On Tue, Feb 15, 2022 at 7:09 AM Akihiko Odaki <akihiko.od...@gmail.com>
wrote:

>
>
> On 2022/02/15 4:49, Marc-André Lureau wrote:
> > Hi
> >
> > On Mon, Feb 14, 2022 at 5:15 PM Akihiko Odaki <akihiko.od...@gmail.com
> > <mailto:akihiko.od...@gmail.com>> wrote:
> >
> >     On Mon, Feb 14, 2022 at 9:07 PM Marc-André Lureau
> >     <marcandre.lur...@gmail.com <mailto:marcandre.lur...@gmail.com>>
> wrote:
> >      >
> >      > Hi Akihiko
> >      >
> >      > On Sun, Feb 13, 2022 at 6:44 AM Akihiko Odaki
> >     <akihiko.od...@gmail.com <mailto:akihiko.od...@gmail.com>> wrote:
> >      >>
> >      >> ui/dbus required to have multiple DisplayChangeListeners
> >     (possibly with OpenGL)
> >      >> for a console but that caused several problems:
> >      >> - It broke egl-headless, an unusual display which implements
> >     OpenGL rendering
> >      >>   for non-OpenGL displays. The code to support multiple
> >     DisplayChangeListeners
> >      >>   does not consider the case where non-OpenGL displays listens
> >     OpenGL consoles.
> >      >
> >      >
> >      > Can you provide instructions on what broke? Even better write a
> >     test, please.
> >
> >     The following command segfaults. Adding a test would be nice, but it
> >     would need a binary which uses OpenGL.
> >     qemu-system-x86_64 -device virtio-gpu-gl-pci -display egl-headless
> >     -vnc :0 -m 8G -cdrom Fedora-Workstation-Live-x86_64-34-1.2.iso -accel
> >     kvm
> >
> >
> > Thanks!
> >
> > This is clearly a mistake from commit 7cc712e98 ("ui: dispatch GL events
> > to all listener").
> >
> > It should have taken into account that some listeners do not have GL
> > callbacks, and guard the call.
> >
> > We should wrap the missing ops->dpy_gl_call() with a if
> > (ops->dpy_gl_call) ? I'll send a patch for that.
>
>
> The assumption that OpenGL DisplayChangeListener and non-OpenGL
> DisplayChangeListener are exclusive is now broken so we have to examine
>

Before the changes, there was already such a GL & non-GL listener mixed
situation. It's only because the first listener with GL would be registered
in register_displaychangelistener() that it "worked".

if the whole patch series works correct without the assumption. Other
> problem I have found (and forgot to mention) is:
> - that console_select and register_displaychangelistener may not call
> dpy_gfx_switch and call dpy_gl_scanout_texture instead. It is
> incompatible with non-OpenGL displays and
>

Can you translate that to a reproducible test with expected outcome?
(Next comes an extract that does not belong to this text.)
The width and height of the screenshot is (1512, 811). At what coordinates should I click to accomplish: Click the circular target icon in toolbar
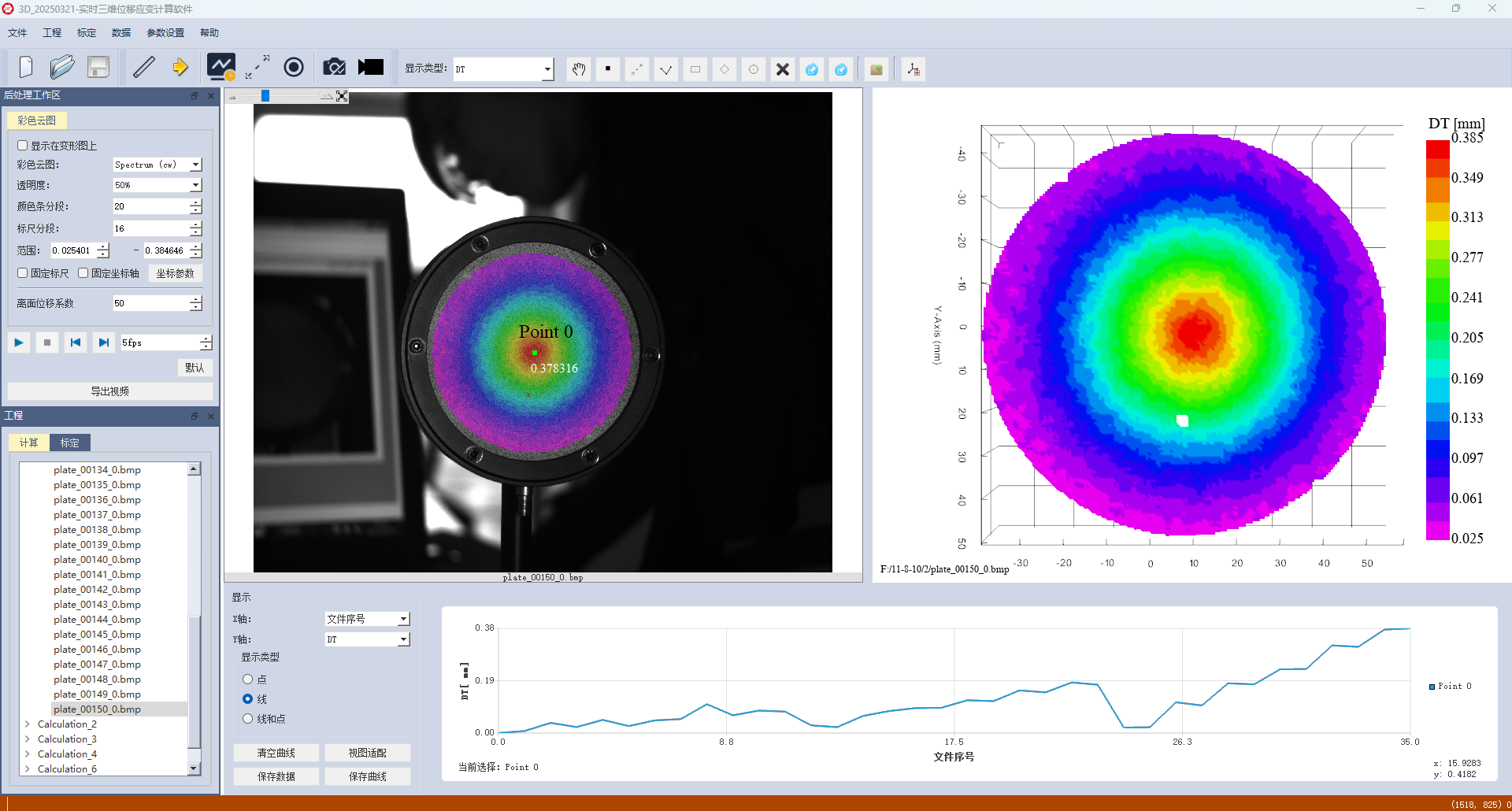pos(294,68)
> - that the compatibility check breaks if egl-headless is present and a
> non-OpenGL DisplayChangeListener with con field is being added.
>
>
Same, thanks


> By the way, dbus registers a DisplayChangeListener for the size
> detection, apparently it fails to set "con" field, making it an
> accidental user of console_select.
>

I need more details, please.


>
> >
> >      >
> >      > "make check-avocado AVOCADO_TESTS=tests/avocado/virtio-gpu.py",
> >     which covers egl-headless usage, works.
> >      >
> >      >>
> >      >> - Multiple OpenGL DisplayChangeListeners of dbus shares one
> >     DisplaySurface and
> >      >>   modifies its texture field, causing OpenGL texture leak and
> >     use-after-free.
> >      >
> >      >
> >      > Again, please provide instructions. I have regularly run -display
> >     dbus with multiple clients and qemu compiled with sanitizers. I
> >     don't see any leak or use after free.
> >
> >     I doubt sanitizers can find this because it is an OpenGL texture. You
> >     may add a probe around surface_gl_create_texture and
> >     surface_gl_destroy_texture.
> >
> >
> > Indeed, a surface is created on each frame, because we create a 2d
> > surface on each qemu_console_resize(), which is called at each virgl
> > scanout. This is a regression introduced by commit ebced09185 ("console:
> > save current scanout details"). I can propose an easy fix, please check
> it.
> >
> > And the root of the leak is actually surface_gl_create_texutre(), it
> > should be idempotent, just like destroy().
>
> That is not enough since it may leave the texture present after
> unregister_displaychangelistener. And calling
> surface_gl_destroy_texture() before unregister_displaychangelistener may
> break the other listeners.
>

The texture is shared, but owned by the console. It is not leaked.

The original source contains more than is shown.